Double-crested Cormorant: the rarer the bird, the more significant each record
There has been some misinformed discussion about records committees on birding discussion groups recently, so this seems a good time to set out my experiences of the committees for which I have served: many years on a county records committee (L&R), many years on a national records committee (BOURC) including a term as secretary, and attendance at a European (AERC) records committee meeting in 2009.
Without exception, these committees have worked hard and done a good job. Perfection is of course an unattainable target – committees are groups of people who by nature sometimes make mistakes – but the vast majority of their decisions stand the test of time.

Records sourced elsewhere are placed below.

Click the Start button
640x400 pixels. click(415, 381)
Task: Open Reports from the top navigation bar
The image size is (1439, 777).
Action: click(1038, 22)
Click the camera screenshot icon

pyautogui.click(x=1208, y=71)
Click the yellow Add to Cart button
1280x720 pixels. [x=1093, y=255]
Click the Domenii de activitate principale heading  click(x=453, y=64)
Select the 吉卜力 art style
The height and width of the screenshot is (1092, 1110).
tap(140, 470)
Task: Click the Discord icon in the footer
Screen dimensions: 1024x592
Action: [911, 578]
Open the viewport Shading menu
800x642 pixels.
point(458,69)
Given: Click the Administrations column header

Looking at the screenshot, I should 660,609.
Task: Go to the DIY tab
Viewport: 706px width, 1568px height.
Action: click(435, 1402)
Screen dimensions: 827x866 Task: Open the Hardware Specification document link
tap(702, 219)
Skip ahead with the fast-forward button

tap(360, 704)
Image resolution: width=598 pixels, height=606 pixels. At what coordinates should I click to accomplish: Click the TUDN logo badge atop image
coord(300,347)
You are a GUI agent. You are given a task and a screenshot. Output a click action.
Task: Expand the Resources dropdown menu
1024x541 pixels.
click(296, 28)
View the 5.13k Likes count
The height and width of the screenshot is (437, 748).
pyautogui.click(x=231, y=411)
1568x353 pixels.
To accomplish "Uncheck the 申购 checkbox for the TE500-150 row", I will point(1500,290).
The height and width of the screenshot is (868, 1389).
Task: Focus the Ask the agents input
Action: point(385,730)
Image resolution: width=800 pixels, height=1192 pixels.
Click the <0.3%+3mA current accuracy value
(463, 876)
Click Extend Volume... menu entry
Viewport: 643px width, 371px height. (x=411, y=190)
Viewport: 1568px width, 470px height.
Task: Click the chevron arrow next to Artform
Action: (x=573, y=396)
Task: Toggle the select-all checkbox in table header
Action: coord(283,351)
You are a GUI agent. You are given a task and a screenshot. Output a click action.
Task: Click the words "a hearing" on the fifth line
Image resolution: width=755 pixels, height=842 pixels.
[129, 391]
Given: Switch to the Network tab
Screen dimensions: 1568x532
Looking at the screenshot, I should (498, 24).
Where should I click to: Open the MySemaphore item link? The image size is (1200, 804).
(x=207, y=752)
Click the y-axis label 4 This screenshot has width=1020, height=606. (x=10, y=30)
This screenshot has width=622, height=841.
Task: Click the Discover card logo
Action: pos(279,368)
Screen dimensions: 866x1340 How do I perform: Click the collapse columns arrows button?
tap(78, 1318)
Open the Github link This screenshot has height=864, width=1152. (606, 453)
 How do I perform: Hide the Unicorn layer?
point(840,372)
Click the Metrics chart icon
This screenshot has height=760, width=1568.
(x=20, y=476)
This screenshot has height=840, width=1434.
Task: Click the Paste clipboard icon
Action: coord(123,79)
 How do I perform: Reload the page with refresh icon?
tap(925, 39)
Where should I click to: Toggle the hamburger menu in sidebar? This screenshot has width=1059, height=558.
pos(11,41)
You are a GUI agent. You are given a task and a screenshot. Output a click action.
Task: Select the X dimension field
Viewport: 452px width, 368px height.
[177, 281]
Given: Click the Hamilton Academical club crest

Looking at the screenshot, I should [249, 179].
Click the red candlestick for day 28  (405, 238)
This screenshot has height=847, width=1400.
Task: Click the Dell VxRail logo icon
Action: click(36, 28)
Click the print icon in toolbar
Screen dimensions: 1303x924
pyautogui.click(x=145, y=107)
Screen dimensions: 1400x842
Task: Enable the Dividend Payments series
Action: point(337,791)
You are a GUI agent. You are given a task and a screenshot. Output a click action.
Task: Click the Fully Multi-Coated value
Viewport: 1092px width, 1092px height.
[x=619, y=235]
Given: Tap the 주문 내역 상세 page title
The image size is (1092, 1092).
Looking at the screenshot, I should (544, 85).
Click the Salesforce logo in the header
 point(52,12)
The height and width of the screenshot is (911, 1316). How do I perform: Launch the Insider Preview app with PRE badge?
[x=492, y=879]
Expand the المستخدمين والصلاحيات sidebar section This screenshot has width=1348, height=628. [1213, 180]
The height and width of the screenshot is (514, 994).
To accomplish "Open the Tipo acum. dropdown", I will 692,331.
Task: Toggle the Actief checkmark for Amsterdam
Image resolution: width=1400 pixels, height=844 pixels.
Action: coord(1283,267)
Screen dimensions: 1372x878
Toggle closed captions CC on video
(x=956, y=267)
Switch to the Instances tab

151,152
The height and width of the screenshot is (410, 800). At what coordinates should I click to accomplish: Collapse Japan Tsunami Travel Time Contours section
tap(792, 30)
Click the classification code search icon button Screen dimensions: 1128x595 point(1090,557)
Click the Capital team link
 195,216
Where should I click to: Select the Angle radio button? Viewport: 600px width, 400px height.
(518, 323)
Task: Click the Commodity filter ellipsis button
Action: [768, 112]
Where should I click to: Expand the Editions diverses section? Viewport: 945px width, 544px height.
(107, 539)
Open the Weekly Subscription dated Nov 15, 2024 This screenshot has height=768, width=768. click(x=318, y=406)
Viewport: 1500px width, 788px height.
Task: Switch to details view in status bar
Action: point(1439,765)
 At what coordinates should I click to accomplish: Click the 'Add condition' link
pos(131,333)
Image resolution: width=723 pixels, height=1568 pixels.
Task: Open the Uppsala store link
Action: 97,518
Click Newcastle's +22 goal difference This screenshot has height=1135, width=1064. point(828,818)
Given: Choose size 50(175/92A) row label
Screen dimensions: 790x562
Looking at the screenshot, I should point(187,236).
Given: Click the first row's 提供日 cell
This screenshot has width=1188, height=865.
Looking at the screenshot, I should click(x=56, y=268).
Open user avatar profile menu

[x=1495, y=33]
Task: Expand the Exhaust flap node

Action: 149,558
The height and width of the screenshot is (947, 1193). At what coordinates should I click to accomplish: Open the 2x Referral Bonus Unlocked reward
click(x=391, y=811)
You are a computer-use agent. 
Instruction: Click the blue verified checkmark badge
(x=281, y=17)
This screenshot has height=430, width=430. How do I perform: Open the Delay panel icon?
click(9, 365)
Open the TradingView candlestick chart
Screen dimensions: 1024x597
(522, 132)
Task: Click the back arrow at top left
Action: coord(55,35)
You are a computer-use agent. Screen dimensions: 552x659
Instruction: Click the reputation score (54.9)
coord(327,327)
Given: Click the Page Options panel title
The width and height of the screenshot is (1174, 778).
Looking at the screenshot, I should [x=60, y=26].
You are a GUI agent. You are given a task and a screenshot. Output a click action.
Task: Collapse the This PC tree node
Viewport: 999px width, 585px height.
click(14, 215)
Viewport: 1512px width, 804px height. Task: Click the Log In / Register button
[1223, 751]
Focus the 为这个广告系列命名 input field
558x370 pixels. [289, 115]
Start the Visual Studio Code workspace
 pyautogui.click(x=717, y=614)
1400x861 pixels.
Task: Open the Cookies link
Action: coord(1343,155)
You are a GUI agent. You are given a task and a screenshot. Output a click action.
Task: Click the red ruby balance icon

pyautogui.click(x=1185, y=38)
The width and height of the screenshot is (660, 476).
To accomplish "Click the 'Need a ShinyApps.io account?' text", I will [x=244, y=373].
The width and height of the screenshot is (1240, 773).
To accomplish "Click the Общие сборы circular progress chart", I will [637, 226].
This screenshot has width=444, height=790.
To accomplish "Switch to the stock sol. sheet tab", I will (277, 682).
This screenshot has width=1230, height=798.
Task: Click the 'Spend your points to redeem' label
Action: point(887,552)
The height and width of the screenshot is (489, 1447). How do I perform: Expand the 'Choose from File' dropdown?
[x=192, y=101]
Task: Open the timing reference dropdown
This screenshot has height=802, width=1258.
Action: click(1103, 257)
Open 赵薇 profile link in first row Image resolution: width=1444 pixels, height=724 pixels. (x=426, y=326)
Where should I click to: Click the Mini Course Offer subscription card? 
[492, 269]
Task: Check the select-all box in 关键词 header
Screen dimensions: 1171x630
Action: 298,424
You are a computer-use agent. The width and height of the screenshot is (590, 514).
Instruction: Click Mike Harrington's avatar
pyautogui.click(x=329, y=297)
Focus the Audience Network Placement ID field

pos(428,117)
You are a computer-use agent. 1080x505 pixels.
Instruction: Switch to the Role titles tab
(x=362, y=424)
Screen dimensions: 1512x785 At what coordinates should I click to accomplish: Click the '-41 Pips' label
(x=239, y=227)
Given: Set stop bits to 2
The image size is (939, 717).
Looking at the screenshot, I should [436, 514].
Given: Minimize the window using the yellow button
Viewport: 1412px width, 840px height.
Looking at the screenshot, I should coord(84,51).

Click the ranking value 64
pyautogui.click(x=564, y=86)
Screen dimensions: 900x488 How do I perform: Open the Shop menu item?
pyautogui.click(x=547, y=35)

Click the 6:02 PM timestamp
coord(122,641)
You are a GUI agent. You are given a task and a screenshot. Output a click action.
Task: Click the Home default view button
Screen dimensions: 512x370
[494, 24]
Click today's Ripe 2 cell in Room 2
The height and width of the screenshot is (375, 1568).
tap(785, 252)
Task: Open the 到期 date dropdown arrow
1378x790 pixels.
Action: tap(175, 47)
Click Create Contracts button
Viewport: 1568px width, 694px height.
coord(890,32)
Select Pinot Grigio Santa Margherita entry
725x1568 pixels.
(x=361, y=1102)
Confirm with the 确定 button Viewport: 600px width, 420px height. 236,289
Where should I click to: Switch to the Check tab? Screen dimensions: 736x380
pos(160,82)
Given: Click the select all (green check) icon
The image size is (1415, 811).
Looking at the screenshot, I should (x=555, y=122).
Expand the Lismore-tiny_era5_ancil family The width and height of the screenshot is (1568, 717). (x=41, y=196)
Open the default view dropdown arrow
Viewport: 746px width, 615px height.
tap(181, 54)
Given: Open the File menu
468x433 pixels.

Europe At a formal level the AERC has not been entirely successful, partly because of its nature and the logistical problems associated with such a large and varied body. At an informal level it has been very successful. For example, conversations I had at the 2009 meeting contributed to subsequent reviews of controversial records of Slender-billed Curlew and Louisiana Waterthrush.
Britain During my time as secretary of BOURC I saw every file on a first for Britain up to my retirement in 2013. The standard of almost all files was very high. Although the committee was sometimes criticised for being slow, it is the case that decisions taken too quickly are more likely to be problematic. In maintaining the British List, BOURC has to consider taxonomy, identification and provenance. Contrary to some statements any previous record can be reviewed, including those placed in Category E.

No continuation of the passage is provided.